How a French Cosmetics Brand Registered 50 Products in China in 6 Months: Case Study

China’s cosmetics regulatory landscape underwent a fundamental transformation with the implementation of the Cosmetic Supervision and Administration Regulation (CSAR) in 2021. For foreign cosmetics brands, the new regulation introduced a registration and notification system that promised faster market access for lower-risk products while maintaining rigorous safety evaluation requirements for higher-risk categories. In practice, however, the transition period created significant uncertainty, with many brands reporting registration timelines of 8–14 months for individual products.

This case study examines how a French cosmetics brand—specialising in natural-ingredient skin care and body care products—achieved the registration of 50 distinct products with the National Medical Products Administration (NMPA) within 6 months, a feat that positioned the brand for rapid growth in China’s competitive cosmetics market. The brand, referred to here as Provence Soins Naturels (PSN), was founded in Aix-en-Provence in 2005 and entered the Chinese market in 2022 with an initial portfolio of 8 products.

The Brand and Its China Ambitions

PSN specialises in natural-ingredient cosmetics using lavender, olive oil, shea butter, and other Provencal raw materials. The brand’s product portfolio spans moisturisers, serums, cleansers, sun care products, body lotions, hand creams, and lip care products. PSN’s products are positioned in the premium segment, with retail prices ranging from EUR 18 for hand creams to EUR 85 for anti-ageing serums.

PSN entered China through cross-border e-commerce (CBEC) in 2022, which allowed the brand to test the market without full NMPA registration for most products. By 2023, CBEC sales had reached CNY 28 million annually, and the brand’s Chinese distribution partner identified strong potential for growth through domestic retail channels—a channel that requires full NMPA registration for all products.

The decision to pursue full registration for 50 products was driven by retail channel requirements. Major Chinese cosmetics retailers and e-commerce platforms including Tmall Global’s domestic channel, JD.com, and Sephora China require NMPA registration for products sold through their domestic retail operations. PSN’s distribution partner estimated that full domestic retail access would increase annual China revenue to CNY 80–100 million within 24 months.

Understanding China’s Cosmetics Registration Framework

Under CSAR, cosmetics products are classified into two categories for regulatory purposes:

Special cosmetics include products with specific functions such as sun protection, whitening, hair dyeing, perm products, and anti-hair loss products. These require formal NMPA registration and can take 8–14 months to register due to the requirement for full safety testing including human efficacy testing.

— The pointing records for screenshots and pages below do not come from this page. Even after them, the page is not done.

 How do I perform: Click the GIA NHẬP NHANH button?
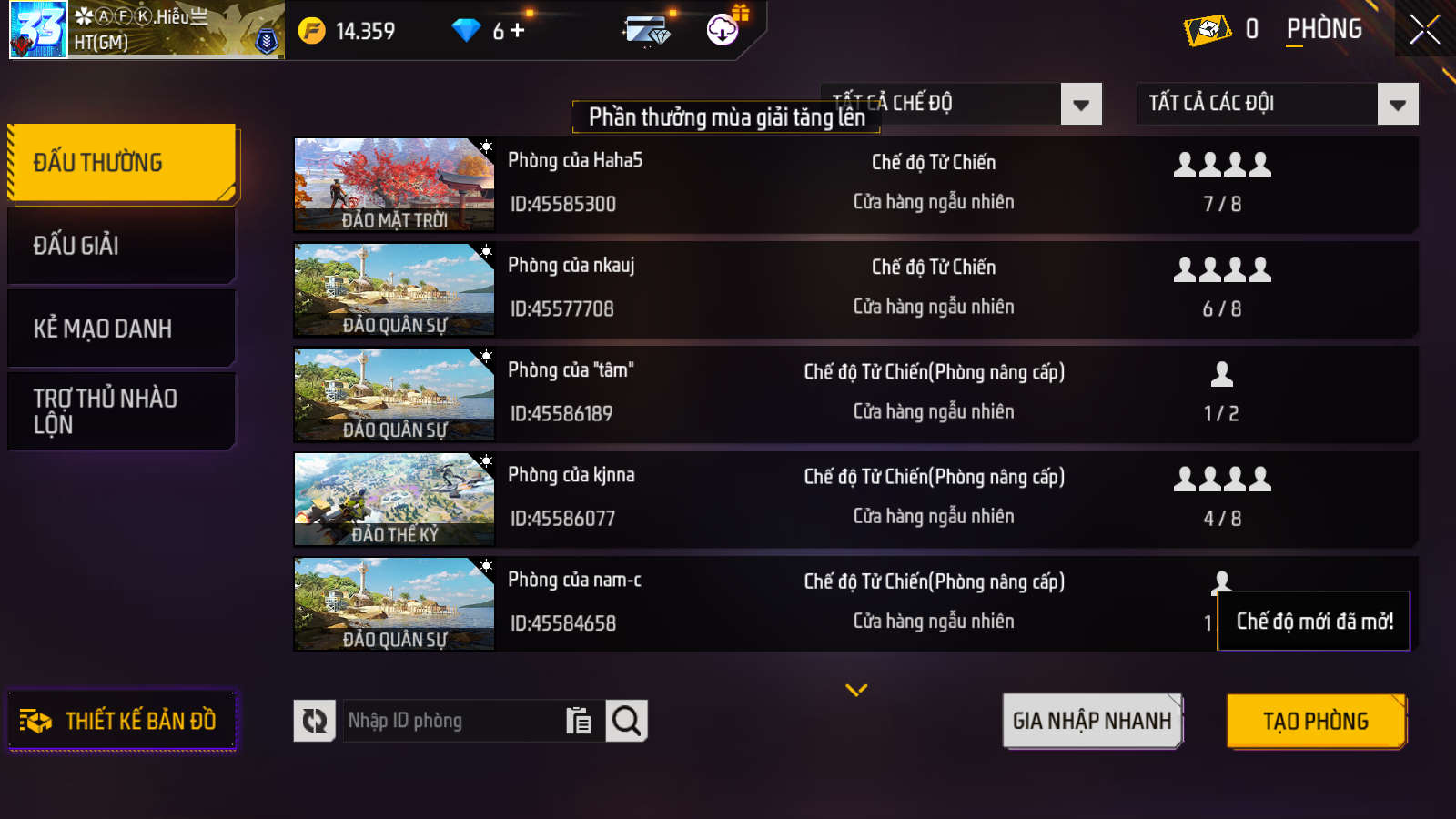pos(1092,721)

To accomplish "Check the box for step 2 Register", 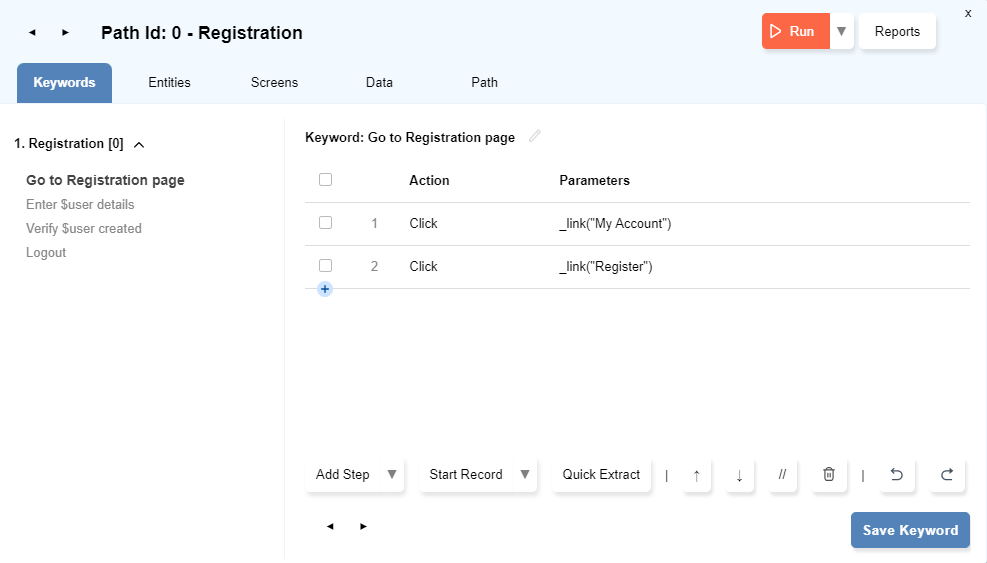I will (325, 266).

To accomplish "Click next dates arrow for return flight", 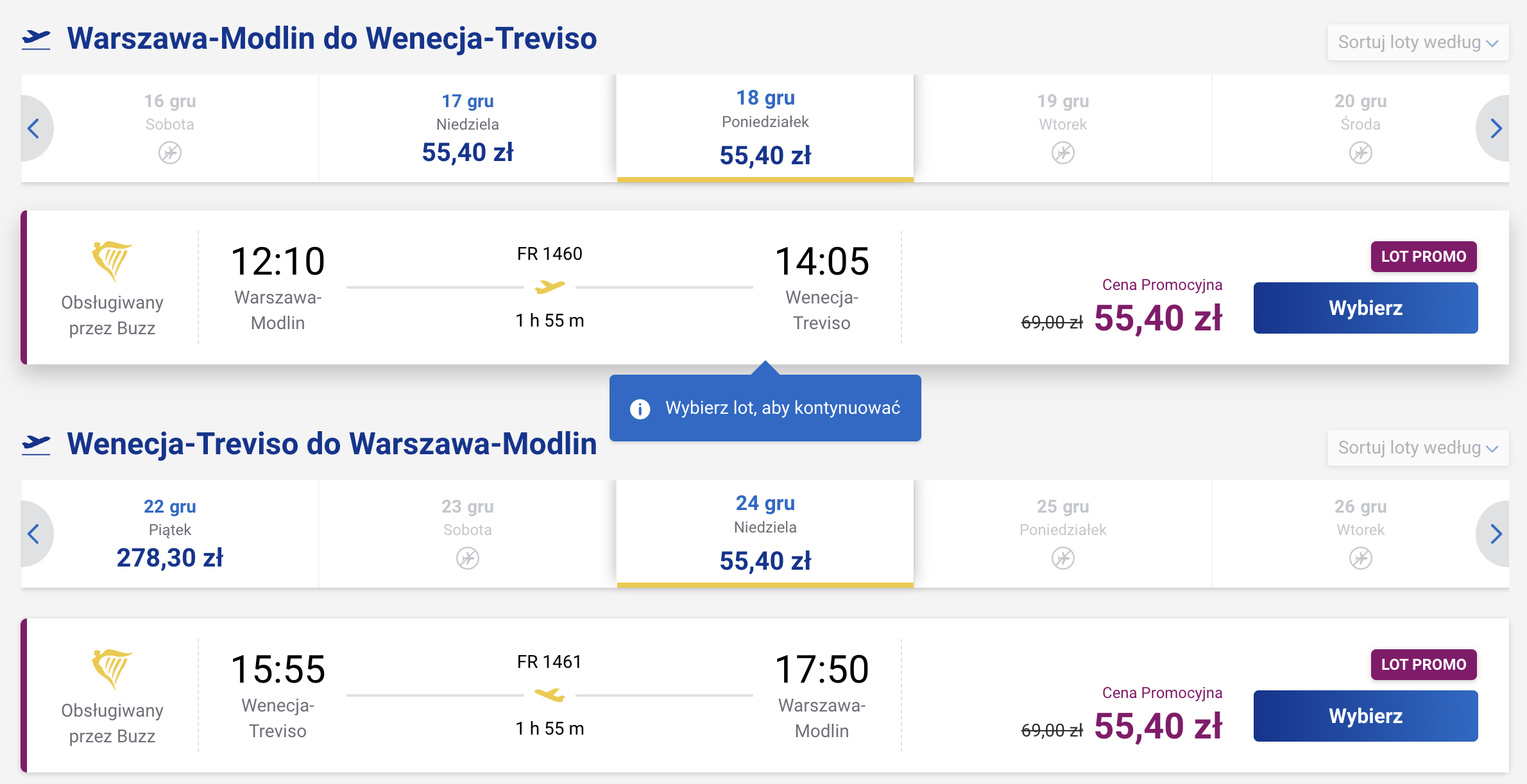I will 1494,534.
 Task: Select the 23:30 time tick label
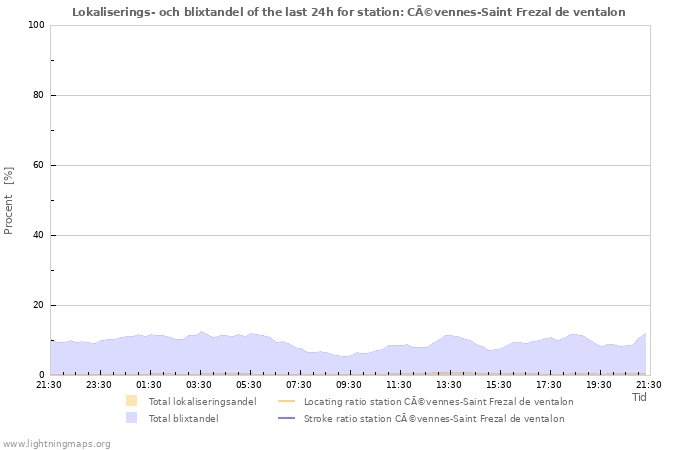pos(99,384)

General cosmetics (also called non-special cosmetics) include most daily-use products such as moisturisers, cleansers, body lotions, and makeup products. These require NMPA notification (filing) rather than full registration, with a typical processing time of 2–5 months.

PSN’s product portfolio included 12 special cosmetics (mostly sun care products) and 38 general cosmetics. The registration strategy needed to address both categories efficiently within the 6-month target.

The Core Challenge: Processing 50 Products Efficiently

The principal challenge PSN faced was not the regulatory requirements themselves but the operational complexity of processing 50 products simultaneously. Each product required separate documentation, safety testing, formula review, label review, and administrative submission. The total workload was estimated at approximately 2,500 person-hours of regulatory work, which would require a dedicated team of 4–5 regulatory specialists working full-time for 6 months.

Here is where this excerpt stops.